Nah, people are just fed up with higher prices for garbage food and service. New chicken sandwhich spots are spreading like fire, and new construction up and down my main avenue is rampant. We have forgotten what greed looks like because they normalized it


Pleasurist

This IS American capitalism. It's going to get worse before it gets better and it...'aint' get'n better, ever.


HIVnotAdeathSentence

How exactly is American capitalism different from capitalism in any other country?


Pleasurist

Healthcare, several times more costly than say the EU and OECD. Soon 1 million med. bankruptcies per year.
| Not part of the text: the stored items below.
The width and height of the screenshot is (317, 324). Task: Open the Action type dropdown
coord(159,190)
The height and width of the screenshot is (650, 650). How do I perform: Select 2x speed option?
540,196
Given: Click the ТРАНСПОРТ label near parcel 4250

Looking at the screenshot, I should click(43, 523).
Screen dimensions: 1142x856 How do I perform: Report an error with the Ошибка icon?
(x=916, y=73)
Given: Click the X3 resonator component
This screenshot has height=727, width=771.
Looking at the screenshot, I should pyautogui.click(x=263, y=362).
America capitalists have thrown million$ in free speech \[money\] at congress to eviscerate labor laws. There are 1,000 of complaints outstand at the NLRB. The *capitalist* party denies that funding. So here is a portion of American capitalist greed. The elephant in the room is extreme income inequality. How big is this elephant? **A staggering $50 trillion.** That is how much the upward redistribution of income has cost American workers over the past several decades. **"According to a groundbreaking new working paper by Carter C. Price and Kathryn Edwards of the RAND Corporation, had the more equitable income distributions of the three decades following World War II (1945 through 1974) merely held steady, the total annual income of Americans earning below the 90th percentile would have been $2.5 trillion higher in the year 2018 alone. That is an amount equal to nearly 12 percent of GDP—enough to more than double median income—enough to pay every single working American in the bottom nine deciles an additional $1,144 a month. Every month, for years before and more, every single year since."** **That's a small house for every worker paid for by around 2000.**


Cleanbadroom

The McDonalds I went to today was just as busy as it's ever been.


diacewrb

So this is how the franchise wars from Demolition Man starts then. Anyone know how to use the 3 seashells?


wavybone

1. Cheaper to eat at home 2. Ozempic


TheseConsideration95

Wasn’t Starbucks always way overpriced? I personally have never been there.